TASK
Arrange everything from the line containing "You are a GUI" down to the last of the entries below as a numbered list, omitting any blank lines.

TASK MATERIAL
○ ○ ○ ○ ○ ○ ○

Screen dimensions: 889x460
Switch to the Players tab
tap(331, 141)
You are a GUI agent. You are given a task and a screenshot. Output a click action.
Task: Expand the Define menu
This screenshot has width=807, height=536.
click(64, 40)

○ ○ ○ ○ ○ ○ ○

RESULT
1. You are a GUI agent. You are given a task and a screenshot. Output a click action.
2. Task: Expand the Define menu
3. This screenshot has width=807, height=536.
4. click(64, 40)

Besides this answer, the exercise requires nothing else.